Herbstgeraschel 2
Auftragskolumne für das Bundesamt für Raumentwicklung ARE in Ittigen zum Thema «Wirtschaft und Raumentwicklung», erschienen in der Dezemberausgabe des Magazins «forum Raumentwicklung» unter der Rubrik «Herbstgeraschel» 2011, ah.
«Das Thema der nächsten Ausgabe ist <Wirtschaft und Raumplanung>», teilt mir der Redaktor fröhlich mit, um gleich erheitert zu ergänzen: «Mit Wirtschaft ist nicht <die kleine Kneipe in unserer Strasse> gemeint, gell!» Wir lachen sparsam über diesen uralten Witz, wohlwissend, dass Peter Alexander schon das Zeitliche gesegnet hat.

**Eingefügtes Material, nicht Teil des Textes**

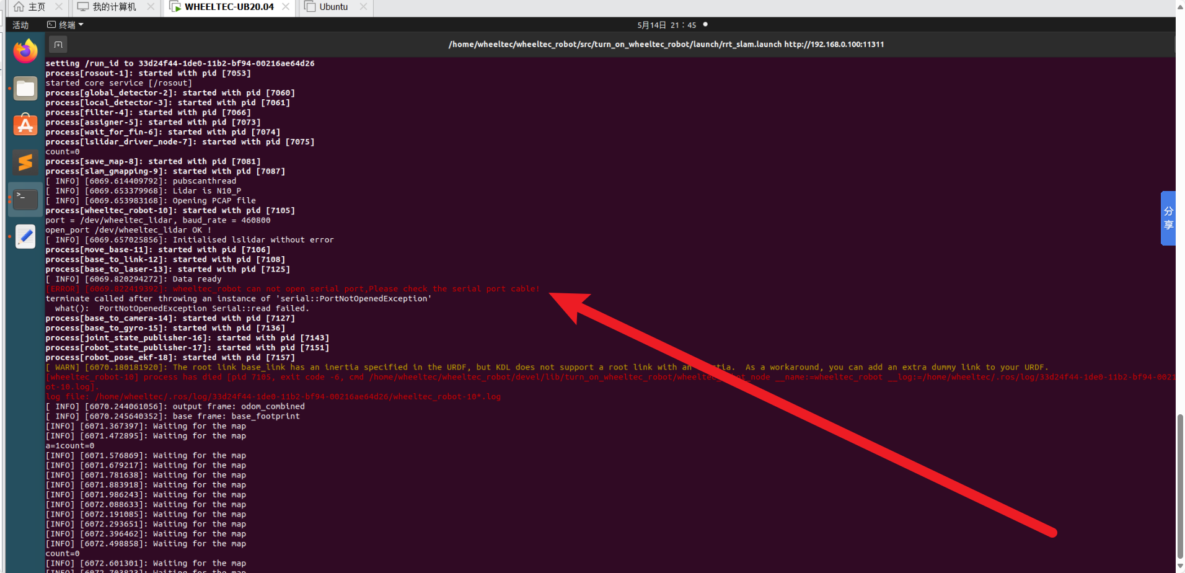Switch to the Ubuntu VM tab

pyautogui.click(x=333, y=7)
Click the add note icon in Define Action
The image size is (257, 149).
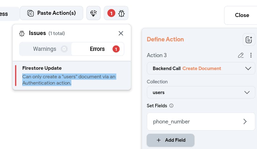(x=249, y=39)
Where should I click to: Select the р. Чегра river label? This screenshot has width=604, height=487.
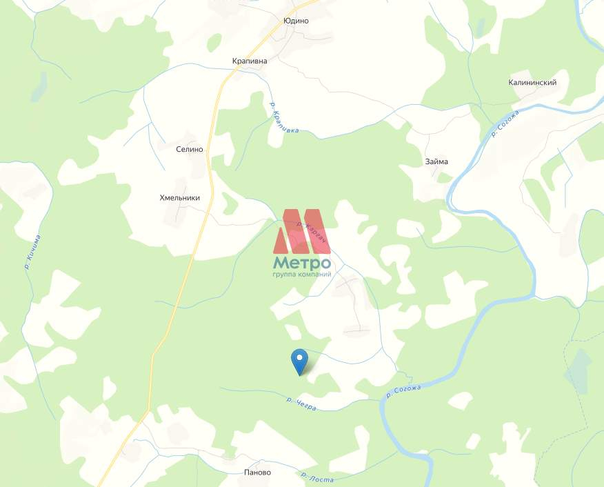(x=302, y=404)
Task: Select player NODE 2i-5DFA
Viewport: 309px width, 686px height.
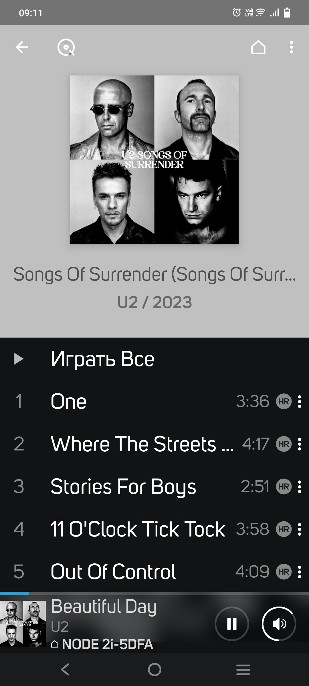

Wirtschaft und Raumplanung also. Mir wird leicht blümerant zumute. Mit Wirtschaft assoziiere ich fürwahr nicht viel Positives. Zudem wirft es mich zurück in erfolgreich verdrängt geglaubte Zeiten. Zeiten, gepflastert mit Schulabschlüssen, die schicksalhaft das Schild «zweiter Bildungsweg» mit sich trugen und ausgerechnet mir keine andere Wahl als die mit der Fachrichtung «Wirtschaft» liessen. Ein Fach, das mir diametraler nicht entgegengesetzt hätte sein können. Betriebswirtschaftslehre, Volkswirtschaftslehre, Wirtschaftsrechnen… Was war mir schlecht in jenen Jahren. Meine Versuche, Bilanzen zu erstellen, zogen Elterngespräche nach sich, obgleich ich damals schon beinahe volljährig war. Ich blieb diesbezüglich absolut talentfrei. Bis heute.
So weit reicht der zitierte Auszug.